Xavier Vilagut en su taller.
Xavier Vilagut en su taller.
Foto: laPágina0.

En La Escocesa podemos encontrar también colectivos de grafiteros que nos resultarían de lo más que familiares, o ejemplares como Jorge Rodríguez-Gereda, al que podemos recordar por los enormes rostros vecinales en paredes todo el mundo, o Tom14 en su techo particular.

Taller de Tom14 en el techo de La Escocesa.
Taller de Tom14 en el techo de La Escocesa.
Foto: laPágina0.

Gigirey nos explica que la fábrica también sirve a los artistas como modelo de inspiración: “interaccionan con el propio espacio, se contagian unos a otros…”. Es el caso de Tamara Zaitseva, una artista rusa que lleva ya dos años el su taller. Su próxima exposición en la Galería H20 trata precisamente de ello: son fotografías pintadas realizadas por toda la fábrica.

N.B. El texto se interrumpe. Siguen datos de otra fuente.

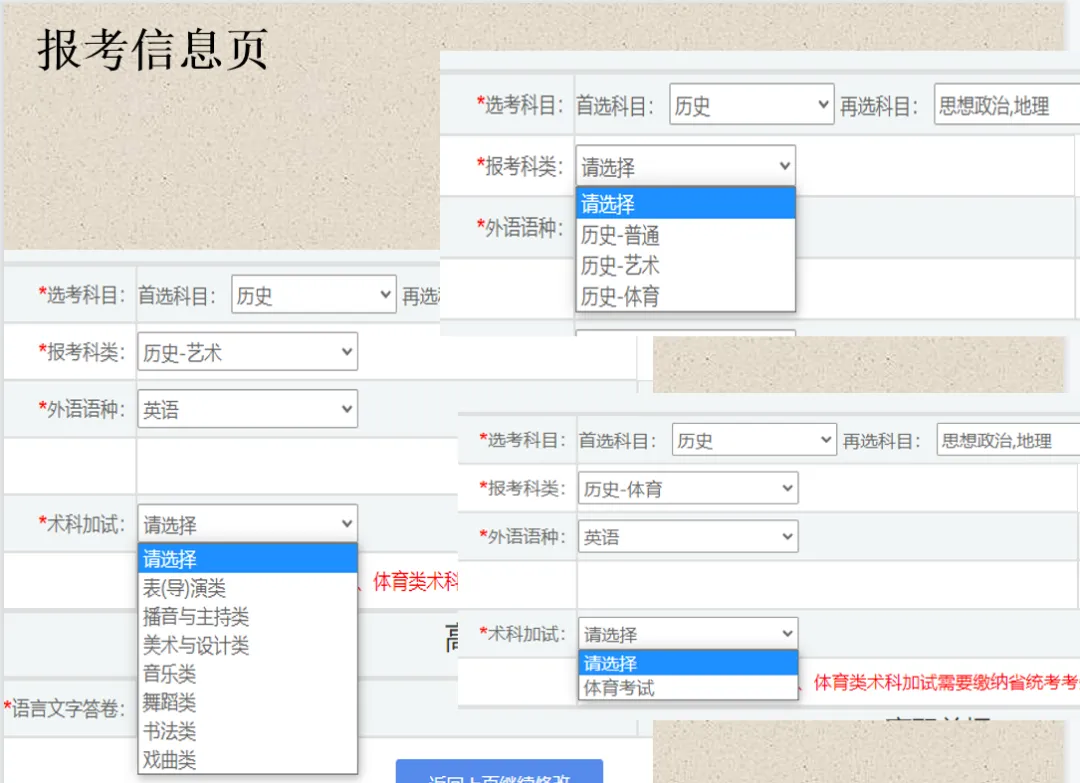Click the highlighted 请选择 option
The width and height of the screenshot is (1080, 783).
[247, 560]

Tamara Zaitseva en su taller.
Tamara Zaitseva en su taller.
Foto: laPágina0.

Plácido Romero, a parte de miembro de la Junta (junto a Serfass y Gigirey), también es pintor. Llegó a Barcelona en el 83, desde Málaga, atraído por su fama artística. “En mi otro tiempo monto museos. Aquí todos tenemos un trabajo para comer”, explica y se lamenta de que en Barcelona aun “no existe infraestructura, todo se centra en el teatro”.

Plácido Romero, artista malagueño con taller en La Escocesa.
Plácido Romero, artista malagueño con taller en La Escocesa.
Foto: laPágina0.

La Escocesa, caramelo suculento

La última afirmación de Plácido no dista de la realidad, pues últimamente han tenido algún que otro malentendido con la Associació d’Actors i Directors de Catalunya (AADC) a causa de los últimos movimientos de la Conselleria de Cultura por complacer a todos (previos a las elecciones cabría destacar). El conflicto, por llamarle de alguna manera, se ha producido a raíz del pacto que el instituto de Cultura ha hecho con la AADC en el que les cedía una de las dos naves que precisamente gestiona la Associació de Idees, por convenio con el Ajuntament desde hace 12 años para remodelar es el espacio. Tanto Serfass como Gigirey se muestran un tanto molestas con la noticia porque, a parte de no haber sido consultada la decisión con la Associció, consideran que este nuevo convenio con la AADC significaría “una fragmentación del proyecto inicial de la Escocesa” en el que se especifica, además, que se trata de un proyecto “para artes visuales” resuelto por concurso público. “No seria consistente si ahora rompieran el acuerdo, al menos, sin volver a hacer concurso público”, concluyen.

LaAssociació d’Actors i Directors, por su lado, reclama un espacio fijo para crear y formar profesionales del teatro y, aunque consideran que La Escocesa sería una ubicación idónea para ello, afirman que fue el Ajuntament quien les ofreció el lugar. Reconocen, por otro lado, que estarían dispuestos a aceptar cualquier otro lugar en condiciones semejantes.

Todo se verá. De momento, los artistas del lugar siguen produciendo su arte "a la escocesa".